Gendered genealogies in the face of the Sudanese state

Key information

Date
Time
5:00 pm to 7:00 pm
Venue
SOAS Main Building
Room
Kamran Djam Lecture Theatre (DLT). Ground floor

About this event

In this seminar, Dr. Azza Yacoub will critically analyse gendered genealogies in the face of modalities of power deployed by the Sudanese State.

Dr. Azza Ahmed Abdel Aziz holds a PhD in Social Anthropology, School of Oriental and African Studies, University of London. Her research focuses on cultural understandings of health and well-being and how the socio-political impinges on constructions of identity and how these elements give life to diverse socio-cultural manifestations in multiple domains of social life.
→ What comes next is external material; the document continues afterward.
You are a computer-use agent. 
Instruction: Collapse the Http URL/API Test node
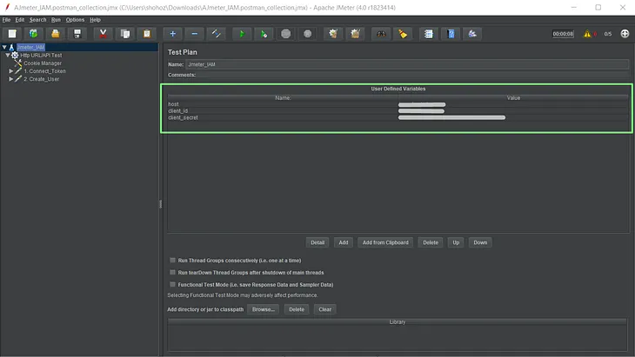pyautogui.click(x=7, y=55)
Azza Ahmed Abdel Aziz’s research has explored cultural understandings of health and well-being and how different individuals and groups engage with them. She has in-depth experience working on these issues among individuals and groups whose lives have been subject to experiences of forced migration and movement both in Sudan and in the United Kingdom. Her work has equally focused on the problematic of the diversity of Sudanese identities, from the vantage point of the social, the political and artistic practice, to elucidate how it impacts processes of exclusion, marginalisation, difference, belonging and becoming. 

Her interests highlight the fracturing of the Sudanese nation with the separation/ independence of South Sudan: its implications for state power and how it impinges on diverse social identifications in flux. More recently she has been working on revolution as a pathway in the construction of healthier modes of Sudanese national identities, as well as how these quests have been challenged during the period of transitional governance (2019 – 2021) as well as by the war which broke out in Sudan in April 2023.